I leaned back, and the metal stool shrieked a protest. “If it were mine, Petey, I wouldn’t be using it to waste beer.”


The stone sparked and flared, and blue-white light zapped through the brew spread over the bar. Several of the men yelped, jumped off their stools, and splashed into the seawater on route to the door. Lifting my feet, I hooked my boot heels onto the stool’s foot rest.


When a Starfall stone glowed, wise men ran.

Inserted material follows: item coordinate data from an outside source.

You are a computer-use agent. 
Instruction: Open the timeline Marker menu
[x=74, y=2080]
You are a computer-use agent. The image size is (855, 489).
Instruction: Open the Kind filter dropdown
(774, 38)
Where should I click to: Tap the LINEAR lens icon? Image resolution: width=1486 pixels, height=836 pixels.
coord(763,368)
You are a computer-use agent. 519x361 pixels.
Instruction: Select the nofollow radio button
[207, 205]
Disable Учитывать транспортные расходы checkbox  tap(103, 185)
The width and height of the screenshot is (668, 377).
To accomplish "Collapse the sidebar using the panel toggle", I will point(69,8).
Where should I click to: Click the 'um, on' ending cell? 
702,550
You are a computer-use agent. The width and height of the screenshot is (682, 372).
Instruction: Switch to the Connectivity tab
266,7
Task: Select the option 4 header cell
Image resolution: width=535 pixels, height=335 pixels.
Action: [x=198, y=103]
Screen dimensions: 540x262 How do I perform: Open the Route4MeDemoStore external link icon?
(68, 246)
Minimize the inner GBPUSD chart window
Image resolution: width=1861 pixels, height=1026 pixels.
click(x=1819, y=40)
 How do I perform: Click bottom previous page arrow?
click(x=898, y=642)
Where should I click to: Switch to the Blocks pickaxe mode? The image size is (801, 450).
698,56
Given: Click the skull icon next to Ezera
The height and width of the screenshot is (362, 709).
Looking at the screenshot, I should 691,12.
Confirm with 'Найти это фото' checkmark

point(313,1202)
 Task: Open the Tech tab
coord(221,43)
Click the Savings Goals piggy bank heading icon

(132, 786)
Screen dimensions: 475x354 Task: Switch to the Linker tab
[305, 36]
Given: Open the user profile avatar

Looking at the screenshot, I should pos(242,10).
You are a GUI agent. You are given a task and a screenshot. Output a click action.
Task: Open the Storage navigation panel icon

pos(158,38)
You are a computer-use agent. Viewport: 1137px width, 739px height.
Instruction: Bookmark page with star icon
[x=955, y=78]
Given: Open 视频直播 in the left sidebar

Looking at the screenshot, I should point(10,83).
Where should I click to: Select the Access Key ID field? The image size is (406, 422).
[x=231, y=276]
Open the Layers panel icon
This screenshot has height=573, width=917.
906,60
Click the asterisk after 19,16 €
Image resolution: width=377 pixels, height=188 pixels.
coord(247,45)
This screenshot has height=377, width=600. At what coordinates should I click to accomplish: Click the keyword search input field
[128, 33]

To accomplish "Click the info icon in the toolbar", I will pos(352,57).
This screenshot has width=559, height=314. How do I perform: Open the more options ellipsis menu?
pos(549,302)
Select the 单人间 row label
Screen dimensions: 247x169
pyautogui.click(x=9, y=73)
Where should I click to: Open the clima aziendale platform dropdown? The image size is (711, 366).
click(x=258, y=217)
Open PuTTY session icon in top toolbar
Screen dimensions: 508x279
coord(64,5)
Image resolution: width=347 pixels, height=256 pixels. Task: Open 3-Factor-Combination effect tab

I was neither wise nor a man, so I stayed put and watched the show. Running wouldn’t do me any good, not if the stone decided to burst. It’d shine its light for over a mile or more and likely do so before I reached the front door.


“Fuck!” Petey dived behind the bar.


Two of the cloaked men recoiled, but one darted forward, gloved hand stretched out to claim the stone. I gulped down the rest of my beer, flipped the bottle, and smashed it into his forearm. The glass shattered, reflecting the stone’s light throughout the molding, decaying room.


“You’re in my space.”


The Starfall stone kept sparking, and its glow intensified.


Backing out of my reach, the man shook his hand. Shards of brown glass tumbled into the sea, and beneath the water, they continued to shine with the rock’s blue-white radiance and its golden sparks. “Move, then.”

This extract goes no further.